Our customers report significant cost savings from switching from hardware appliances to NGINX Plus solutions with equivalent performance. Our own performance measurements and pricing analysis for Citrix NetScaler systems support this – for the simple use cases we examined, we saw between 76% and 89% cost savings in Year 1.
What makes NGINX Plus so different? We don’t bundle hardware with software, and we don’t apply an artificial throughput cap on our software. With NGINX Plus, you are free to select the most cost‑effective hardware for your needs. We don’t force you to accept hardware that doesn’t meet your company’s internal standards, nor are you obliged to overprovision hardware now in anticipation of growth in traffic or application complexity that might arise in 2 to 3 years’ time.

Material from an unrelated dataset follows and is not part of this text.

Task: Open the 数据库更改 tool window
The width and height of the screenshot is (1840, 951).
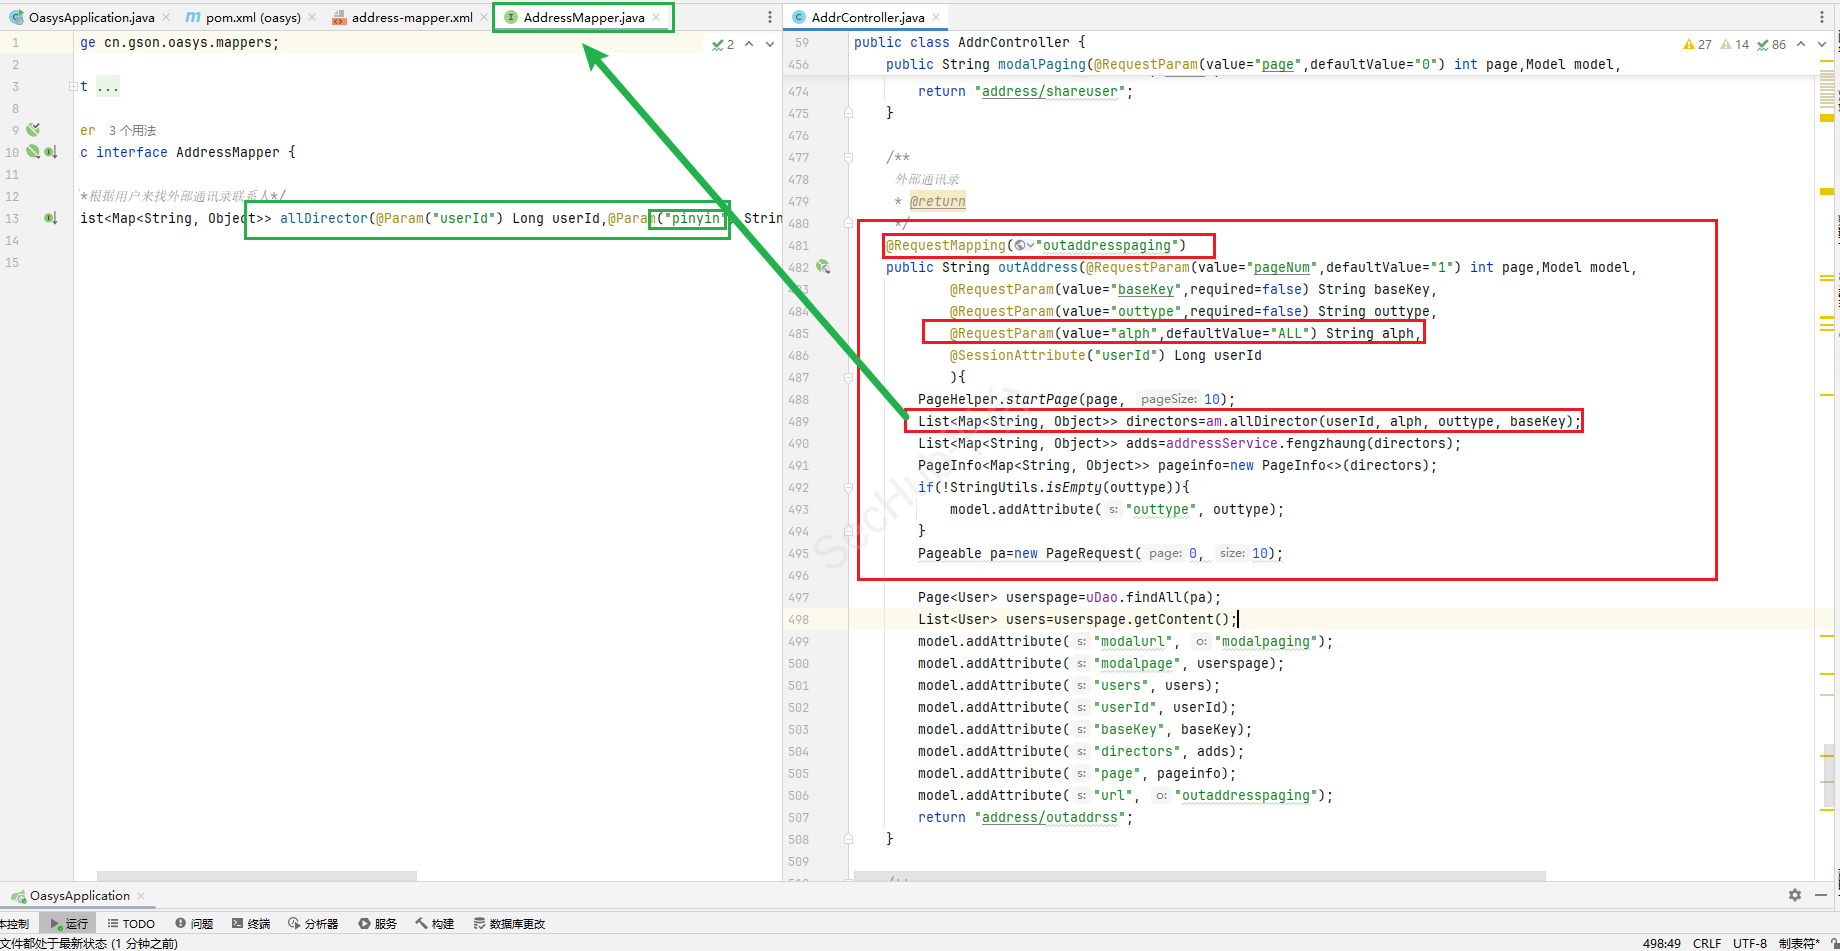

The data used to create this cost comparison was gathered from multiple sources:
- All NGINX Plus testing was done using three servers with a single 36-core CPU in each. The servers were configured in a standard client → proxy → server topology.
- To get metrics for different numbers of CPU cores, the number of CPU cores in use was varied.

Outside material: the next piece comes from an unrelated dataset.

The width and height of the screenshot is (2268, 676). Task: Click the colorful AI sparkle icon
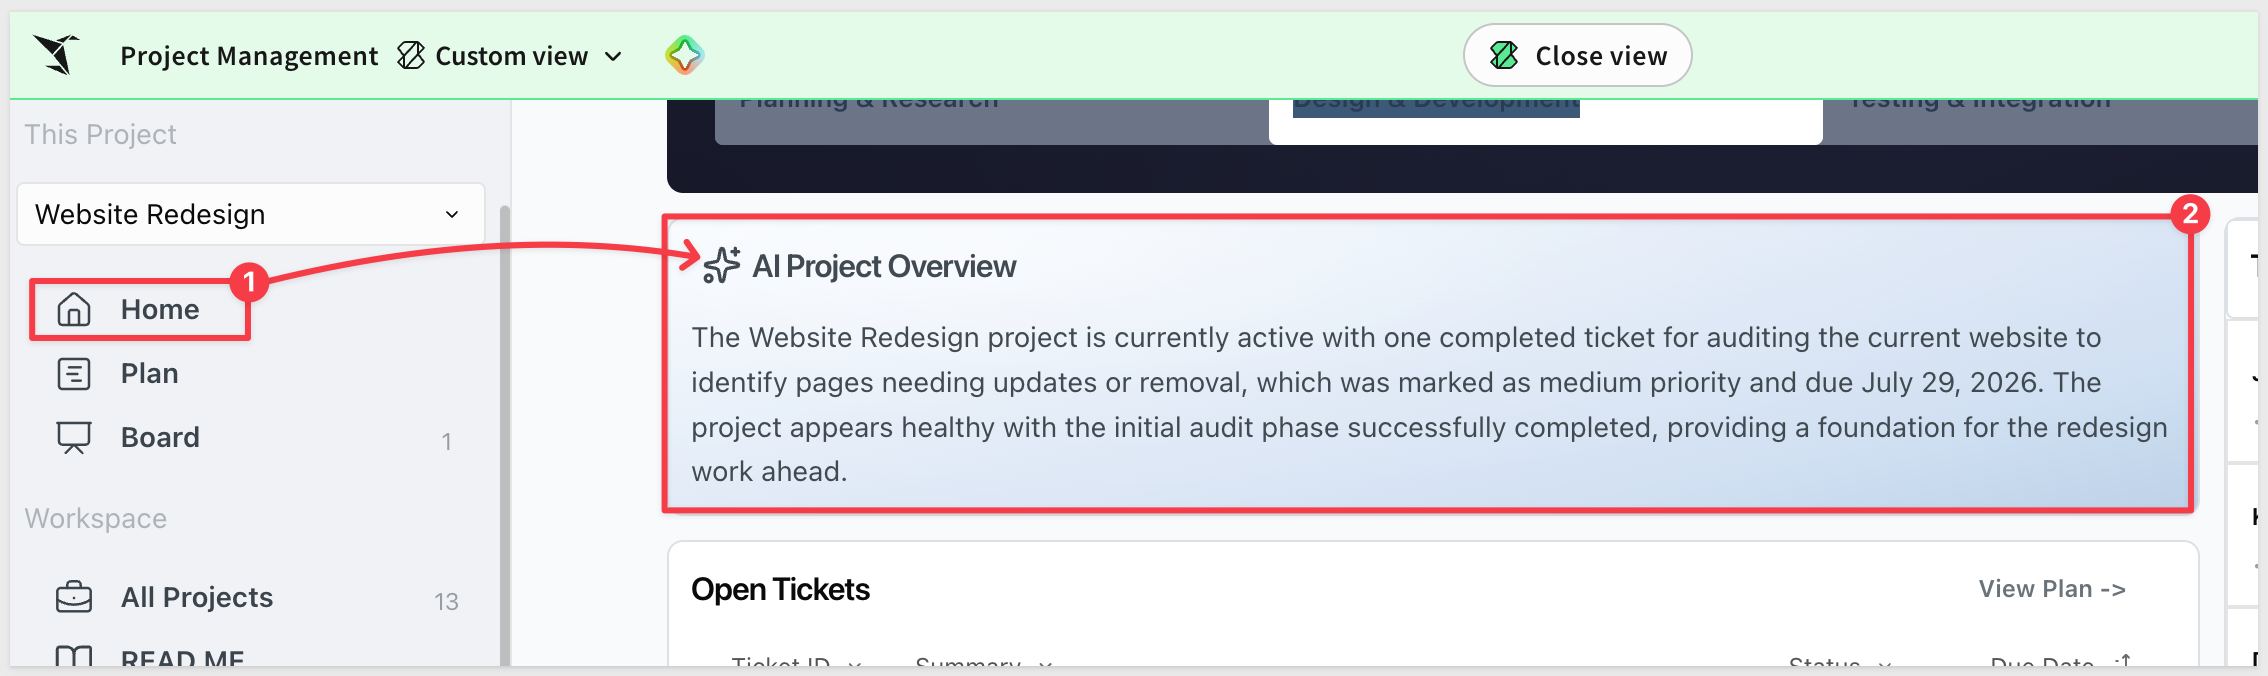coord(684,55)
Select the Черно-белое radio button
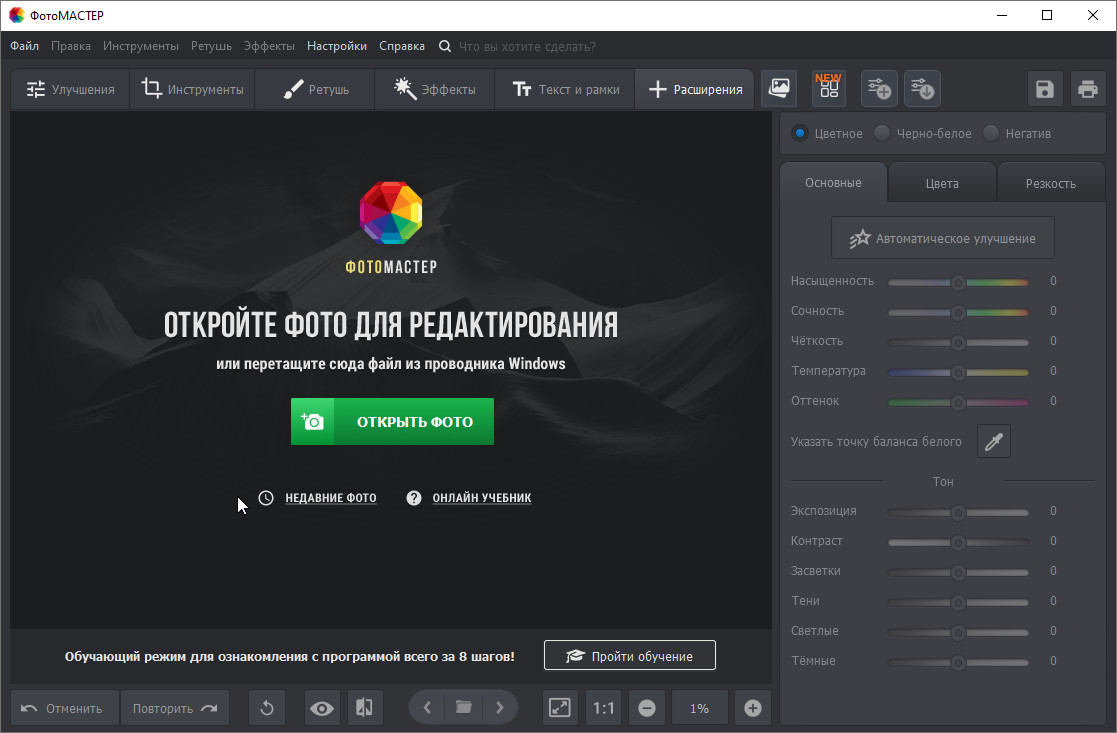The image size is (1117, 733). pos(882,133)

- Hardware specifications and performance metrics for NetScaler appliances are from the Citrix NetScaler datasheet. We did not test Citrix NetScaler hardware ourselves.
The hardware used to benchmark NGINX Plus was loaned by Intel.
The following performance metrics are compared in this report:
- Requests per second (RPS) – Measures the ability to process HTTP requests. In our tests for NGINX Plus, clients send requests over keepalive connections. NGINX Plus processes each request and forwards it to the web server over another keepalive connection.
- SSL/TLS transactions per second (TPS) – Measures the ability to process new SSL/TLS connections. In our tests for NGINX Plus, clients send a series of HTTPS requests, each on a new connection. NGINX Plus parses the requests and forwards them to the web server over an established keepalive connection. The web server sends back a 0 byte response for each request.
- Throughput – Measures the throughput sustained when serving large files over HTTP.